Planning a Pregnancy With Type 2 Diabetes
Planning a Pregnancy With Type 2 Diabetes
February 1, 2007
Kurt Ullman
DOC News

© 2007 American Diabetes Association

Early assessment and teamwork enhance healthy outcome

Molly has type 2 diabetes and a new desireÛto start her family. The bad news is that studies show the offspring of women with diabetes are at increased risk for congenital anomalies and the women themselves are at increased risk of miscarriage. The good news is that her request for preconception care will help lessen the likelihood that these problems will occur.

"Before anything else, counsel the patient on the role of high glucose in causing problems early in the pregnancy, such as early fetal loss or malformation," says John Kitzmiller, MD, a diabetologist and consultant to the Maternal Fetal Medicine Program at the Santa Clara Medical Center in San Jose, Calif. "It is also important to stress to the woman that she should not become pregnant until excellent glycemic control has been established. This should include continuing or starting methods to prevent pregnancy."

EARLY ASSESSMENT IMPORTANT

The early steps in preconception care include assessments of patients' concerns regarding both type 2 diabetes and pregnancy. Start with a complete history and physical examination.

"A very important part of good care is the history," says Virgilio Licona, MD, associate medical director of Plan de Salud del Valle, Inc., in Fort Lupton, Colo., and a member of the board of directors of the American Academy of Family Physicians. "I am going to want to know the duration of the diabetes, what treatments and medications she is taking, and what her [glycated] hemoglobin A1C levels have been to understand her level of glucose control. The American Diabetes Association guidelines and the literature suggest <7%, but I would get as close to 6% as possible."
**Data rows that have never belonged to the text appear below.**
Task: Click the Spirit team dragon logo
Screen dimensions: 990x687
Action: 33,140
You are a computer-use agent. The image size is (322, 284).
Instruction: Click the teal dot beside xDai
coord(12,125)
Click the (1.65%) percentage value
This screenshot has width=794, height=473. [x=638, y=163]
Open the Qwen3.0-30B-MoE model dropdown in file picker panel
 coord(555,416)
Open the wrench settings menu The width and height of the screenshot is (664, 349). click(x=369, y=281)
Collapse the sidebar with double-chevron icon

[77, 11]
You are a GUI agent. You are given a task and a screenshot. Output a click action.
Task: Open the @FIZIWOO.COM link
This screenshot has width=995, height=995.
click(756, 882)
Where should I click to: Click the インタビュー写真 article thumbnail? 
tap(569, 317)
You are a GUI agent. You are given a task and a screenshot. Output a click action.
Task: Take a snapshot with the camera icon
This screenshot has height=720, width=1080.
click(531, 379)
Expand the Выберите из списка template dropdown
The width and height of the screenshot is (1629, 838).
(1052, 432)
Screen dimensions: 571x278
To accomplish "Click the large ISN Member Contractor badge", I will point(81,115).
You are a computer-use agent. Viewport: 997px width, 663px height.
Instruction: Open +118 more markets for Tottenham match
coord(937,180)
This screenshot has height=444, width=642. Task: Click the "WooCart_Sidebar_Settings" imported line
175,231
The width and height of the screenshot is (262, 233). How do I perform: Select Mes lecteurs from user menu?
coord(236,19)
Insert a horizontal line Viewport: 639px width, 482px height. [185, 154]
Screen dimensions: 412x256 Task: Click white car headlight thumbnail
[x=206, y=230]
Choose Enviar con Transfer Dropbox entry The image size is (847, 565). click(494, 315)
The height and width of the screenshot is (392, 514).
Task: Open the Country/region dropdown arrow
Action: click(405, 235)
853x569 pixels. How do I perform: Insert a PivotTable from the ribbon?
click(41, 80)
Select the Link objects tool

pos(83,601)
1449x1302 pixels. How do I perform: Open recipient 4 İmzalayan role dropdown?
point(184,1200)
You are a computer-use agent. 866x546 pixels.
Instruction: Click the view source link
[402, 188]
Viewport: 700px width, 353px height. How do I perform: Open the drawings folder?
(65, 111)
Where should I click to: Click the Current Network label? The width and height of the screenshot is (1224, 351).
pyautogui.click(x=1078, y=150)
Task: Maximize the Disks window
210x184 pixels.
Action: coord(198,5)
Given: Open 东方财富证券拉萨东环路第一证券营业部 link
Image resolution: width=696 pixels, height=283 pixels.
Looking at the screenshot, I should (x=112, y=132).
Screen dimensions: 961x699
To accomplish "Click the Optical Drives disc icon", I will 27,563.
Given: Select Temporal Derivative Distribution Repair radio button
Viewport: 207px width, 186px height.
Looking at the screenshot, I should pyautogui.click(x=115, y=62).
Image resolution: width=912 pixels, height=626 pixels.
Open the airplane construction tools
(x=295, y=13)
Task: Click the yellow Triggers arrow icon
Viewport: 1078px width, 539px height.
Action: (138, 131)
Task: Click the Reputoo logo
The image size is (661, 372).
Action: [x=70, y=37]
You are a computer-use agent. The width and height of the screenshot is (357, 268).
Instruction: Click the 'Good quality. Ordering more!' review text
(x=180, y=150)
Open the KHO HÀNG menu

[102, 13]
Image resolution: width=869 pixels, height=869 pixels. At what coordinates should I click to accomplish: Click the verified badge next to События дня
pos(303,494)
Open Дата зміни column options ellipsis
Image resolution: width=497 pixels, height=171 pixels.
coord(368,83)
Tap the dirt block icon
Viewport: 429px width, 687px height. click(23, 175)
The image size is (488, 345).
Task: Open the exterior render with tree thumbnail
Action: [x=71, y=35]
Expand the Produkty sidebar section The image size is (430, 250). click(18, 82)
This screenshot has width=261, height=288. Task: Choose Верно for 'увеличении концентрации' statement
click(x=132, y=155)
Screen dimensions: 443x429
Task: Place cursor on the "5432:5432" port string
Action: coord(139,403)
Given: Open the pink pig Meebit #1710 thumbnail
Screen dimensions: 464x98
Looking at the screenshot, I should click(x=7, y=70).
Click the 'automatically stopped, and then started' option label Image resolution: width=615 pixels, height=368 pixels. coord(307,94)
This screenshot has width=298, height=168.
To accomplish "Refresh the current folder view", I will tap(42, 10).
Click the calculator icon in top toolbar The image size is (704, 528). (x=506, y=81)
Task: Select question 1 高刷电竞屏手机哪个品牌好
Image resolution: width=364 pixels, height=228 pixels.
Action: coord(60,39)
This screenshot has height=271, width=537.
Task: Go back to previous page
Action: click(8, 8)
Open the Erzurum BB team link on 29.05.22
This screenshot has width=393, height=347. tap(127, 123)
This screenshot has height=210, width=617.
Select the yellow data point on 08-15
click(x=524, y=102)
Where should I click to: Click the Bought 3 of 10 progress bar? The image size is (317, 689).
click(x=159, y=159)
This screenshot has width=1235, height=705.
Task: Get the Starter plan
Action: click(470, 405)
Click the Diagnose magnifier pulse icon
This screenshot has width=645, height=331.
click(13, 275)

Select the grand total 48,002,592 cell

The clinician should review any current medications the patient may be taking. The safety of most oral antidiabetic agents in pregnancy has not been established, and it is controversial whether any should be used during the actual pregnancy. In most cases, this will require changing the medication regimen to insulin. However, the timing of this change is not yet well established.

"If they have concrete plans to become pregnant, I would consider starting them on insulin prior to conception," says Sagi Mathew, MD, assistant clinical professor of family medicine at Indiana University School of Medicine in Indianapolis. "This all comes back to the needs of the patient, and many folks do not like the idea of taking shots until absolutely necessary. I can understand the idea of getting them stabilized on oral medications as long as they have adequate A1C levels."

As with any woman who is pregnant or trying to become pregnant, clinicians should look at all of the medications the diabetic patient is taking and their safety during and after conception, making changes as needed.

A general screen for the major complications of diabetes should be completed. This includes a urine check for microalbuminurea, a dilated retinal examination by an ophthalmologist with experience in diabetic eye disease, an electrocardiogram to assess cardiac or peripheral vascular disease, and a neurological exam for signs of autonomic neuropathy.